BoE's Bailey gives another signal that rate hikes might not be on the way

Central bank governor suggests he would be comfortable with inflation staying above target for a while

BoE's Bailey gives another signal that rate hikes might not be on the way

The Bank of England could allow inflation to run temporarily above its 2% target in order to support a weakening UK economy, governor Andrew Bailey has said – but only so long as second-round price pressures do not take hold.  

Speaking at the Reykjavik Economic Conference in Iceland on Friday, Bailey said the Monetary Policy Committee (MPC) had already effectively tightened monetary conditions by removing market expectations for rate cuts, and that the central bank was prepared to tolerate a period of above-target inflation rather than risk further damage to an economy already feeling the strain of higher energy costs, weaker consumer spending and a softening labour market.  

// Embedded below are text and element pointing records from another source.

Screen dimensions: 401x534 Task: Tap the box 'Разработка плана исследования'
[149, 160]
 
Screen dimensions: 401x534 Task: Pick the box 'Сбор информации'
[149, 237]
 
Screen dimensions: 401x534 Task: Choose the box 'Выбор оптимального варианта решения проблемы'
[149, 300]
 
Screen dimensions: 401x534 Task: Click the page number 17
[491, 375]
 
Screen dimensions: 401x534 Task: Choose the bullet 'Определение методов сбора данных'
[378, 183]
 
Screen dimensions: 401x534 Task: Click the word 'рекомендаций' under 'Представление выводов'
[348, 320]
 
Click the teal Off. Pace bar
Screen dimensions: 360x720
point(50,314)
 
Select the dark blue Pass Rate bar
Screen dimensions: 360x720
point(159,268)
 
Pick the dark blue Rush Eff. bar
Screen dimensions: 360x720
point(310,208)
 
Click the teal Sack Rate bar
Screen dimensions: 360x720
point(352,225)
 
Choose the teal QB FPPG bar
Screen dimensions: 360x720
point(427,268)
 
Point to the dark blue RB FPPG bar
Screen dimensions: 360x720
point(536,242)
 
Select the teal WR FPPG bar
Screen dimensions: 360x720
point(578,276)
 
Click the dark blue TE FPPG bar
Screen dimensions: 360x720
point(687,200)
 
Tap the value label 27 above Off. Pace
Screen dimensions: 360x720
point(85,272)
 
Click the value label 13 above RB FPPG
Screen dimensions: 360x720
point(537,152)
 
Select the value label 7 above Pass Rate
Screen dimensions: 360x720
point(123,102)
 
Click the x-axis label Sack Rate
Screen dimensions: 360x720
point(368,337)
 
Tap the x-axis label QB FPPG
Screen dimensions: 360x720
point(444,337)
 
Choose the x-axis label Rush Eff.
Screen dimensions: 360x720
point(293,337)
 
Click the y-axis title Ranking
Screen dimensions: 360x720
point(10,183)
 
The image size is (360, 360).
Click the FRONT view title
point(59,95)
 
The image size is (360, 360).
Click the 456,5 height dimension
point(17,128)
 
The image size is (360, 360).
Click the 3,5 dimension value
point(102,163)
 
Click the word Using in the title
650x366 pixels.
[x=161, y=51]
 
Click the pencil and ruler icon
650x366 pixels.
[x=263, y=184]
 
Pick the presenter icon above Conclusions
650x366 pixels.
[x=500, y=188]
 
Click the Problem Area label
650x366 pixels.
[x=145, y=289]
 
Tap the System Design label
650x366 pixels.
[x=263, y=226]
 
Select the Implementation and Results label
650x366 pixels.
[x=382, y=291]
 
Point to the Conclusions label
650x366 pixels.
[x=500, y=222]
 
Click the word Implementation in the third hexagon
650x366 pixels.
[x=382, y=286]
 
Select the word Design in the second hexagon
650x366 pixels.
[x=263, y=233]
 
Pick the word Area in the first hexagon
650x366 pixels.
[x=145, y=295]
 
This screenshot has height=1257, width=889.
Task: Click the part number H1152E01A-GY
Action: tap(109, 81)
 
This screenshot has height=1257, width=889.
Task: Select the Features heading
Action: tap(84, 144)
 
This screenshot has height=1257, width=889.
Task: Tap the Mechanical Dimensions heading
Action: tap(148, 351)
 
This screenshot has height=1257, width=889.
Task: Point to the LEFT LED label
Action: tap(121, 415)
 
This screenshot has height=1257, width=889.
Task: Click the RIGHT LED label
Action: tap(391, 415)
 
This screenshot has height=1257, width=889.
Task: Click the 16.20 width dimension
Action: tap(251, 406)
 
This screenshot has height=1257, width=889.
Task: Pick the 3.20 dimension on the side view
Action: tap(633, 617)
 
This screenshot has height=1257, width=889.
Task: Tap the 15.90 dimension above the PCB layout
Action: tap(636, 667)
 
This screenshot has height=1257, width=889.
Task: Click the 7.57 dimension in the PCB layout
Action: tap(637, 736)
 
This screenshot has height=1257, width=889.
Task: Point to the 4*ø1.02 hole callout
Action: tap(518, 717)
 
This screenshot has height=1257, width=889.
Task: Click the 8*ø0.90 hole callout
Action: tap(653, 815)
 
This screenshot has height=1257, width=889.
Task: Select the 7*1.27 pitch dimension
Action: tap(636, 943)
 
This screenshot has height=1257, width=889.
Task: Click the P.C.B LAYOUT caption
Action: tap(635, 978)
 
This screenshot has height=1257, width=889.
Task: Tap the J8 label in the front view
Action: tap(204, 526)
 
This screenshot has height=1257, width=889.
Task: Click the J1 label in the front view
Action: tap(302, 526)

"Given the context of softness in the real economy and uncertainty around the scale and duration of the shock, tolerating temporarily above target inflation to provide some support for the real economy is an appropriate way to approach the trade-off," he said. "But that tolerance would weaken if signs of second-round effects begin to emerge."  

The remarks represent some of Bailey's most explicit guidance yet on how the MPC intends to navigate the inflation shock caused by the conflict in the Middle East, which has driven up global oil and gas prices following sustained disruption to transit through the Strait of Hormuz. The conflict has left the UK – a significant net importer of energy – exposed to deteriorating terms of trade and falling real incomes, with the effects already beginning to show in the inflation data.   

Before hostilities broke out in late February, UK inflation had been on track to return to around the 2% target from April. Instead, the April reading came in at 2.8%, with Bailey warning that prices are "likely to go higher" as utility bills continue to rise and firms pass energy costs through their supply chains. The MPC held Bank Rate at 3.75% at its most recent meeting.  

The governor made clear the MPC had already responded to the shock without resorting to a formal rate hike, by taking expected cuts off the table. "We have already tightened policy considerably in response to the shock relative to what had been expected by markets," he said. "Key quoted rates on mortgages have increased since the onset of the conflict." 

The central question for policymakers now is whether the energy shock filters through into second-round effects – a scenario in which rising prices prompt workers to push for higher wages, forcing businesses to raise costs further and embedding inflation at a persistently elevated level. Bailey acknowledged this would materially alter the MPC's approach, noting "protracted indirect effects could keep inflation above target for too long unless monetary policy responds."   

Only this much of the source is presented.